_Description of the task_
Render as a JSON list of strings, one per line, the stretch of entries that opens with the line containing "Click the app name or URL search field" and closes with the line containing "pos(987,423)", skipping blank lines and leaving out the pictures.

_Records to use_
━━━━━━━━━━

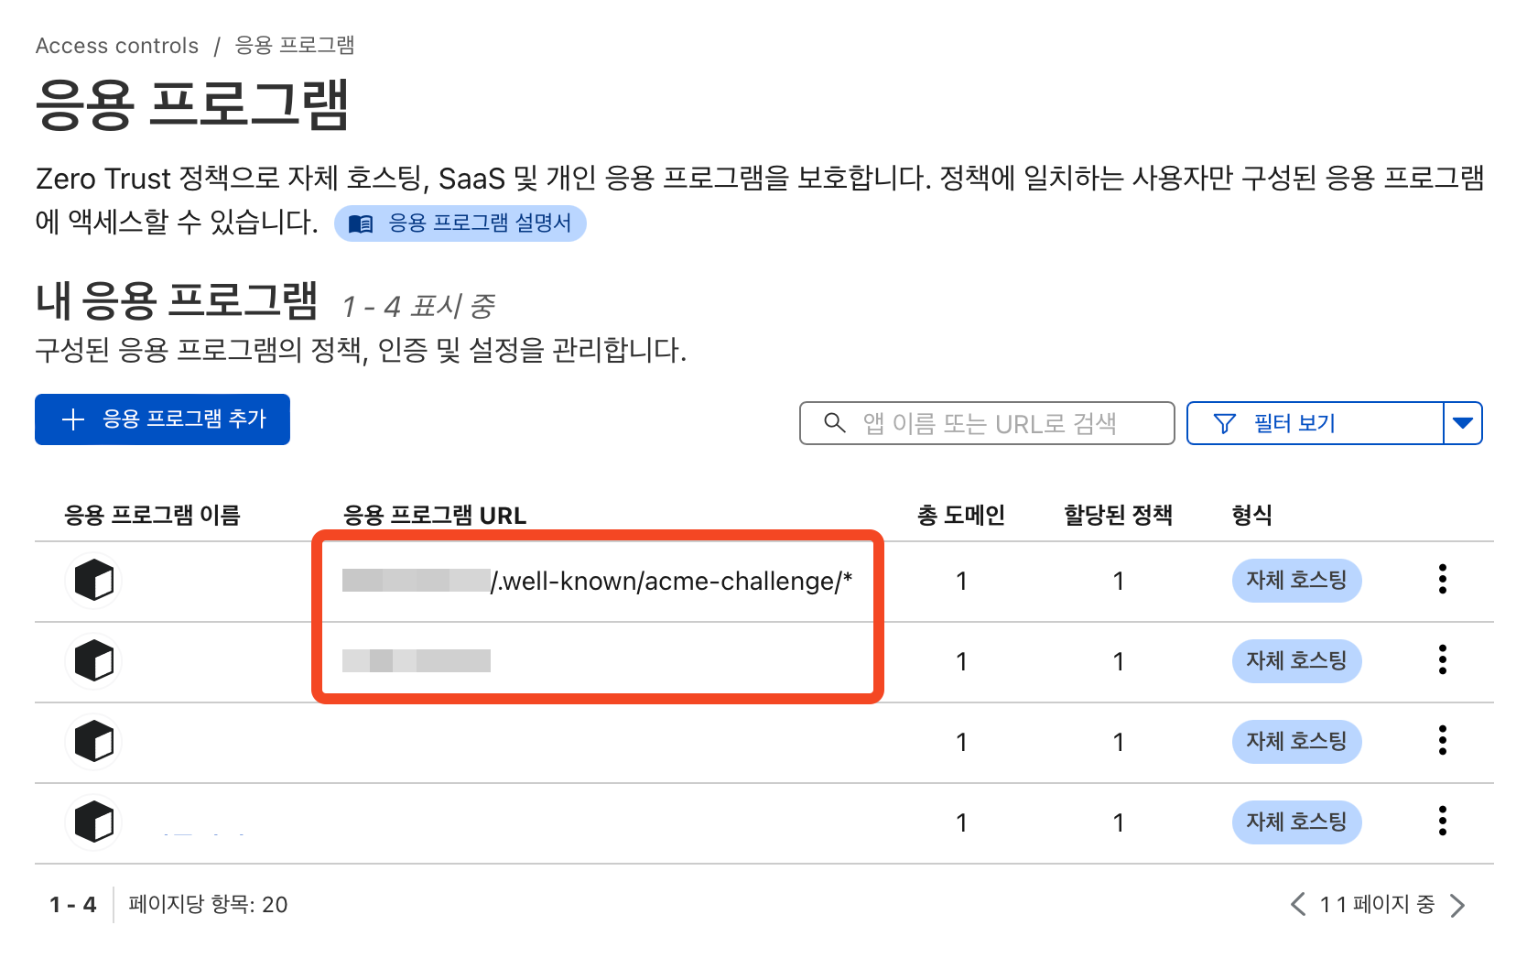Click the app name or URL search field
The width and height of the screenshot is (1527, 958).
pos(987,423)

━━━━━━━━━━

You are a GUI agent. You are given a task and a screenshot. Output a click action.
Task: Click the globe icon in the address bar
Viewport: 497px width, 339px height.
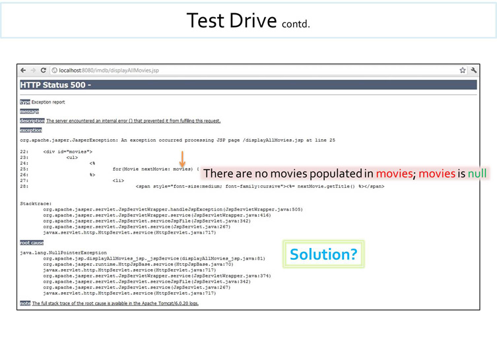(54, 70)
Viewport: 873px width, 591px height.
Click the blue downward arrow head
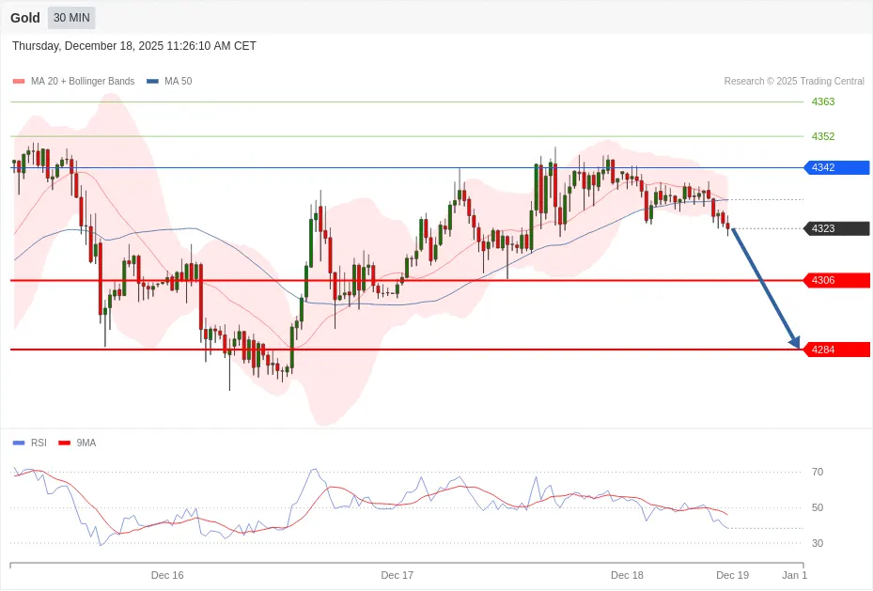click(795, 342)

━━━━━━━━━━

_Written answer_
[
  "Click the app name or URL search field",
  "The width and height of the screenshot is (1527, 958).",
  "pos(987,423)"
]